Here is how I approached the problem:
Since the difference between the terms applies to all $n \in \mathbb{N}$, then we know that it is a Cauchy sequence (specifically, a contractile sequence) where we can assume that $\left| x_2 - x_1 \right|=1 $ then $K = \frac{4}{5} <1$
Also since for large values of $n$, $\lim_{n\rightarrow \infty} (\frac{4}{5})^n = 0$ so the constant $(\frac{4}{5})^n$ can replace $\varepsilon$ in the criteria for contractive sequence:
$\left | x_{n+1} - x_{n}\right| \leq \varepsilon $
Then we can have, $\lim_{n\rightarrow \infty} \left|x_{n+1} - x_{n} \right| = 0$
which is a convergent sequence using the contraction principle. 

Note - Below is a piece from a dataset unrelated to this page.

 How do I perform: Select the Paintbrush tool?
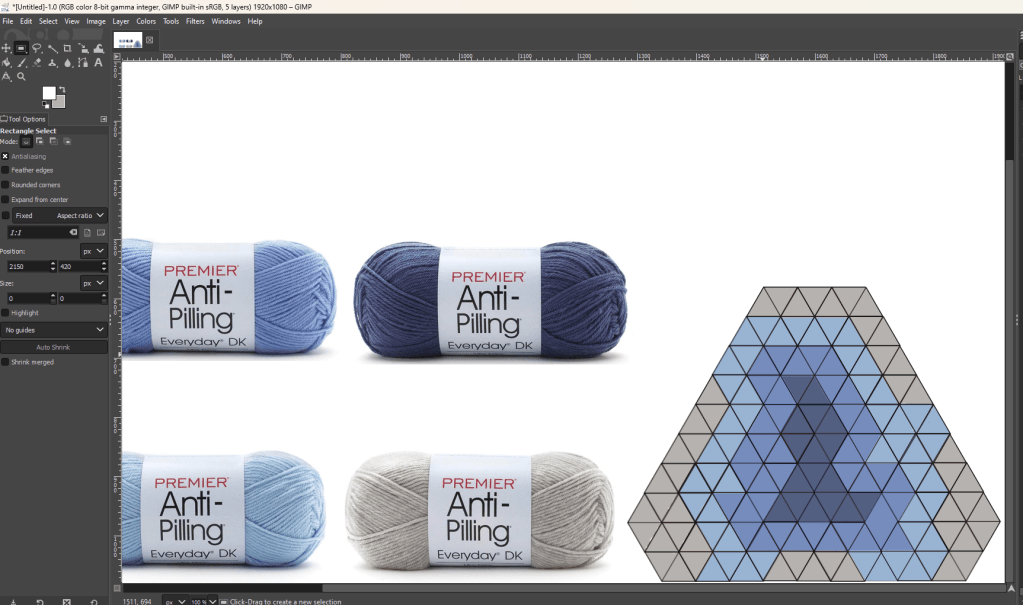pos(21,62)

However, it seems like I should have used another method that uses similar idea but explicitly shows that the difference between $\left|x_{n+1}-x_{n} \right| \leq \frac{4}{5}\left|x_{n}-x_{n-1} \right|$ and so on until I get to $\left | x_{n+1} - x_{n}\right| \leq (\frac{4}{5})^n \left| x_2 - x_1 \right|$. 
I would like to get some feedback and the what are the major flaws in my solution. Suggestions are very welcome
 A: No, what you are saying is not enough. For example, the sequence $$ x_n=1+\frac12+\dots+\frac1n $$ satisfies that $ |x_n-x_{n+1}|=\frac1{n+1}$, which approaches $0$, and yet the sequence diverges. 

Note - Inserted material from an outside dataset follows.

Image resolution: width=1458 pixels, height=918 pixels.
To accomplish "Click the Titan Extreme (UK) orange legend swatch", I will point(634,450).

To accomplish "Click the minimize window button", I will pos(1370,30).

(There is also the obvious typo that $\bigl(\frac45\bigr)^n$ is not a constant.)
You are not given nearly enough information to find the limit of the sequence, so really the most direct way (the only way?) of verifying convergence is to argue that the sequence is Cauchy. (I assume you are working on the reals, or at least in some complete metric (normed?) space, so the Cauchy criterion ensures convergence. If this is not the case, one can produce easy counterexamples.)
OK, to check that the sequence is Cauchy, we need to bound $|x_n-x_m|$ (not just $|x_n-x_{n+1}|$), in a way that ensures that $|x_n-x_m|$ can be made arbitrarily small, as long as we restrict $n,m$ to sufficiently large values. 

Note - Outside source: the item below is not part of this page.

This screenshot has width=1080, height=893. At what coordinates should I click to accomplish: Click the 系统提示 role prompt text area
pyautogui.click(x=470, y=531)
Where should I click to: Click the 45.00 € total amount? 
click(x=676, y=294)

The obvious attempt (really, again, the only thing we can do) is to use the triangle inequality. For concreteness, suppose $n<m$. We then have that 
 $$ |x_n-x_m|\le |x_n-x_{n+1}|+|x_{n+1}-x_{n+2}|+\dots+|x_{m-1}-x_m|. $$
Using the bounds we are given, this gives us that 
 $$ |x_n-x_m|\le\left(\frac45\right)^n+\left(\frac45\right)^{n+1}+\dots+\left(\frac45\right)^{m-1}. $$
It is here that the specific numbers $\bigl(\frac45\bigr)^n$ become useful. If instead all we had is that $|x_n-x_{n+1}|\to0$, we would not be able to control $|x_n-x_m|$. However, in this case, we have that 
 $$ |x_n-x_m|\le \left(\frac45\right)^n\frac{1-\left(\frac45\right)^{m-n}}{1-\frac45}\le\left(\frac45\right)^n\frac1{1-\frac45}=5\left(\frac45\right)^n. $$
The latter expression can be made as small as desired as long as $n$ is large enough. That is: For any $\epsilon>0$ there is an $N$ such that, provided that $N<n\le m$, we have that $|x_n-x_m|<\epsilon$. This is precisely what it means for the sequence to be Cauchy.

Of course, if you already have established a result ensuring the convergence of a sequence satisfying $|x_{n+1}-x_{n+2}|\le K|x_n-x_{n+1}|$ for all $n$ and some constant $K<1$, then you can readily conclude that the sequence converges. Anyway, if you have such a lemma, most likely its proof was along the lines of the argument I gave. 
A: Hints: Cauchy Sequence and (assuming $\;m\ge n\;$ )
$$|x_m-x_n|=|x_m-x_{m-1}+x_{m-1}-x_{m-2}+x_{m-2}-x_{m-3}+\ldots x_{n+1}-x_n|\le$$
$$\le\sum_{k=0}^{m-n-1}|x_{m-k}-x_{m-k-1}|\le\sum_{k=0}^{m-n-1}\left(\frac45\right)^{m-k-1}$$